A list of eight items was used to assess methodological
quality [3, 24, 25] (Table 1). Two reviewers performed the
methodological scoring of the RCTs independently (MH
and GB), and differences were resolved by consensus. The
trials for which GB was the primary author were scored by
two other authors of this review. Because of their familiarity
with the literature, the reviewers could not be blinded.
The criteria for determining the level of evidence of efficacy
is detailed in a previous publication  and summarized
in Table 2. All eligible RCTs were considered
regardless of their results. Statistical pooling of two or
more trials was considered if they were homogeneous in
terms of patient population, interventions, outcomes, and
follow-up time points.
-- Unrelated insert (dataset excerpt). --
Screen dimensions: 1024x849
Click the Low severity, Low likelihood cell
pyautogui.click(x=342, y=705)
Methodological quality and
statistical significance were then considered to determine
the evidence level.
An RCT was excluded from evidence synthesis under
the following conditions:
(1) the main outcome measure was not patient rated;
(2) there was inadequate quantitative information for the main outcome;
(3) the trial was designed to test the immediate postintervention effect of a single treatment without a follow-up period; and
(4) SMT or MOB was combined with other therapies and it was not possible to isolate its unique contribution to the overall treatment effect.
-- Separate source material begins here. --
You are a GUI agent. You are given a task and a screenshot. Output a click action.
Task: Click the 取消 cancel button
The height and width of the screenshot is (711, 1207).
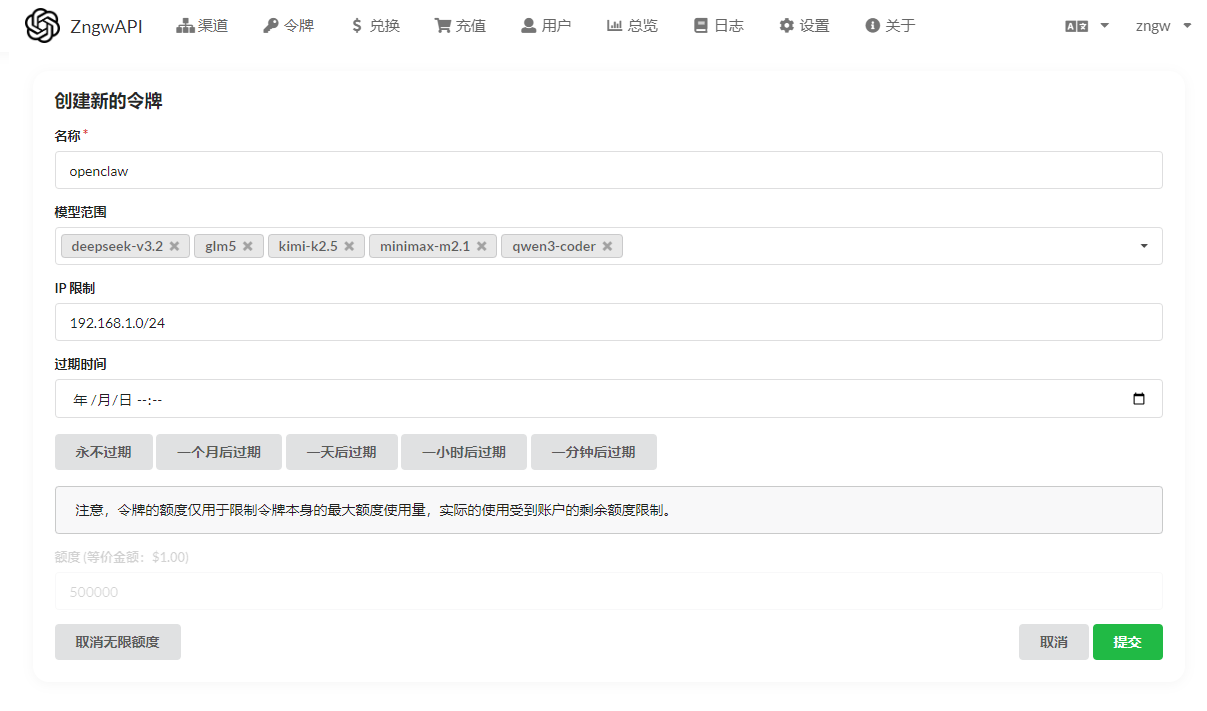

The search strategy identified 42 studies assessing SMT/
MOB for CLBP, eight more than the previous systematic
review.  Comparison therapies included acupuncture,
back school, bed rest, corset, diathermy, education advice,
electrical modalities, exercise, heat, injections, massage
and trigger point therapy, medication, no treatment, placebo,
physical therapy, sham SMT, and ultrasound. The
number of SMT treatments varied from 1 to 24 and follow-
up from immediate posttreatment to 3 years. Among
the studies considered in evidence, 11 trials (n = 1,199) assessed
CLBP and 8 trials (n = 3,422) investigated a mix of
acute and CLBP patients. The methodological quality
scores of the studies ranged from 6 to 81 (Table 3). The
20 LBP studies excluded from evidence and the reasons
for ineligibility are summarized in Table 4. The primary exclusion
criterion was the inability to isolate a unique contribution
of SMT/MOB to the treatment effect.
The studies were too dissimilar in terms of patient characteristics,
outcome measures, time points, and type of
treatment comparisons to allow for statistical pooling.
Thirteen RCTs on CLBP were identified, including nine
for SMT and four for MOB [26–39]; two RCTs were excluded [40, 41] (Table 5). Of the trials remaining in evidence,
the methodological quality scores ranged from 38 to 81 and
five were of moderate to high quality (score $50) (Table 6).
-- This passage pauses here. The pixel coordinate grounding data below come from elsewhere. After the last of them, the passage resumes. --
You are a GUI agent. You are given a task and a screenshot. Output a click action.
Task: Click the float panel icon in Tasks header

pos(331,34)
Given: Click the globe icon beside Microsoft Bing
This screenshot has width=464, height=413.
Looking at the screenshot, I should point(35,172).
Since 1990, official LBP guidelines have been developed
by national health-care agencies and advisory groups in
North America, Europe, Israel, New Zealand, and Australia.
These guidelines can quickly become outdated as the number
of trials increases and the methodology of both trials and
guideline development improves. The most recent and most
comprehensive evidence-based guideline efforts addressing
CLBP have occurred in Europe.  A summary of the national
guideline conclusions regarding recommendation for
the use of SMT for CLBP is shown in Table 2.
A recent review of systematic reviews of RCTs on SMT by
Ernst and Canter concluded that SMT is not an effective intervention
and given the possibility of adverse effects, suggests
that SMT is not a recommendable treatment.  The
Ernst review is severely limited in its approach because of an
incomplete quality assessment, lack of prespecified rules to
evaluate the evidence, and several erroneous assumptions.  Ernst goes further to conclude that bias exists in systematic
reviews performed by chiropractors, particularly members
of our group. We refuted this assertion , and have
attempted to be as transparent as possible in our methodology,
which details a priori defined standard and acceptable
methods for conducting systematic reviews. [45, 46] Table 7 summarizes the conclusions from the latest systematic reviews.
The conclusion of this review, which includes the results
of the latest published RCTs, is consistent with the latest
high-quality evidence-based systematic reviews. [47, 48]
Clinicians should exercise caution when generalizing the
findings of systematic reviews to clinical practice. Disparate
patient populations are likely to be included in reviews
and potentially important distinguishing characteristics,
such as condition severity, are not always carefully defined.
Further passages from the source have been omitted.